-- Ketentuan Tugas --
Ringkaslah homili di bawah ini dalam dua kalimat.

-- Teks Dokumen --
Homili 14 Juni 2016

Hari Selasa, Pekan Biasa XI
1Raj 21: 17-29
Mzm 51: 3-4.5-6a. 11.16
Mat 5:43-48

Kerahiman Allah menjadi nyata

imageAda seorang sahabat yang mengaku pernah memiliki seorang musuh. Ia bercerita bahwa pada mulanya mereka adalah teman yang baik, namun relasi pertemanan mereka nyaris putus karena hal sepeleh saja. Namun sejak saat itu semua kelemahannya diceritakan oleh temannya kepada orang-orang lain bahkan melalui media sosial. Ia pun mendadak menjadi tenar bukan karena kebaikannya melainkan karena kelemahan-kelemahannya. Sahabatku ini merasa sangat menderita karena semua hal yang disampaikan dan dibroadcast temannya itu rasanya telah menghancurkan sebagian hidupnya. Kehebatan sahabat saya adalah dia sangat tegar dan mengatakan bahwa dia bukan seperti yang disebarkan dalam media sosial di dunia maya.

Ia selalu merenungkan kata-kata Tuhan Yesus: “Kebenaran memerdekakan kita” (Yoh 8:32). Ia selalu berdoa dan memohon kepada Tuhan Yesus supaya pada suatu saat kebenaran itu benar-benar memerdekakannya, supaya dia juga dapat mengampuni temannya itu. Ia mengaku betapa sulitnya mengampuni temannya yang sudah masuk kategori musuhnya. Namun pada suatu kesempatan ia merasa disadarkan oleh perkataan seorang romo dalam homilinya: “Untuk apa anda merasa dendam terhadap sesama? Bukankah Tuhan kita maharahim kepada semua orang termasuk anda dan saya sehingga Ia menerbitkan matahari bagi orang jahat dan orang baik dan menurunkan hujan bagi semua orang benar dan orang yang tidak benar” (Mat 5: 45).

-- Data Hasil Ekstraksi --
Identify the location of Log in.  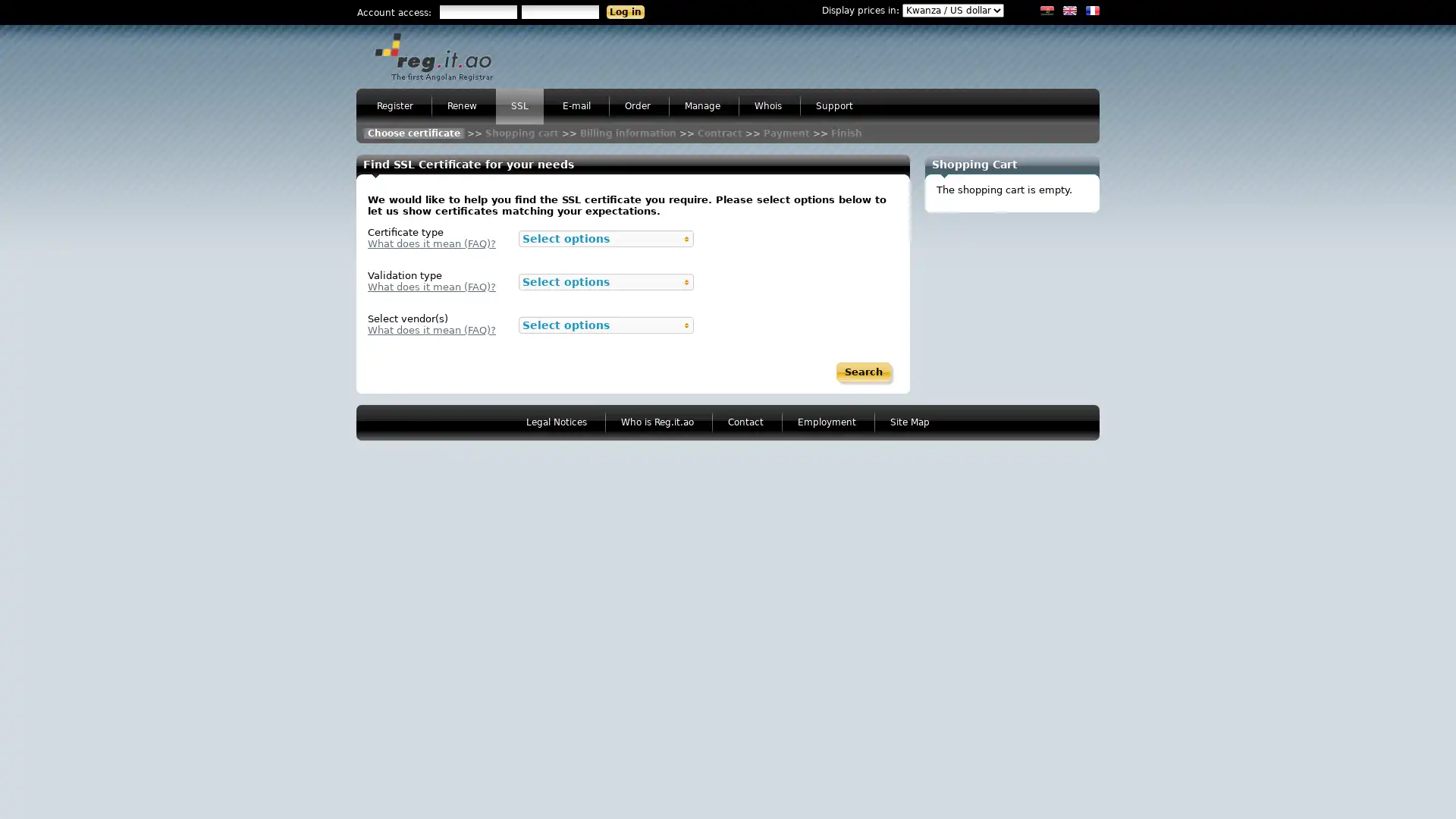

* * *

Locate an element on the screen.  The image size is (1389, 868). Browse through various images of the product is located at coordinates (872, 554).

...

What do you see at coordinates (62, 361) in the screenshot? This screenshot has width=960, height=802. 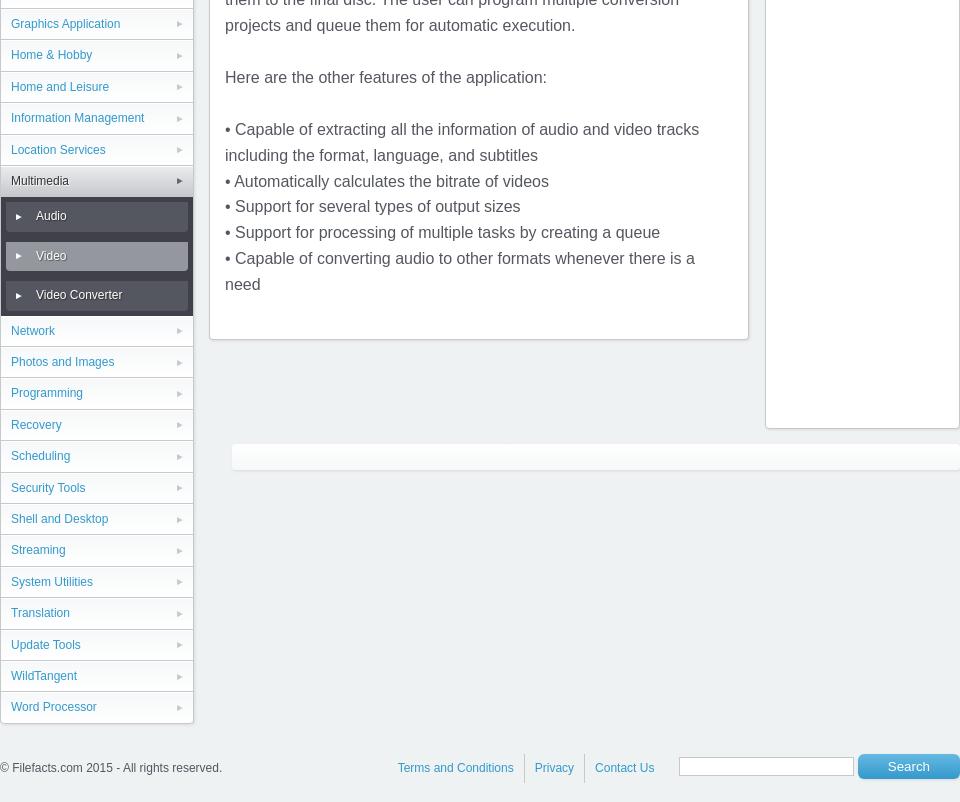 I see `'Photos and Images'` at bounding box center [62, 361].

-- Jawaban --
Seorang sahabat menderita karena temannya, yang kemudian menjadi musuhnya, menyebarkan kelemahan-kelemahannya kepada orang lain, bahkan melalui media sosial. Ia tetap tegar, berdoa agar kebenaran memerdekakannya sehingga ia dapat mengampuni temannya, dan ia disadarkan oleh homili seorang romo: Tuhan maharahim kepada semua orang, menerbitkan matahari bagi orang jahat dan orang baik, serta menurunkan hujan bagi orang benar dan orang yang tidak benar.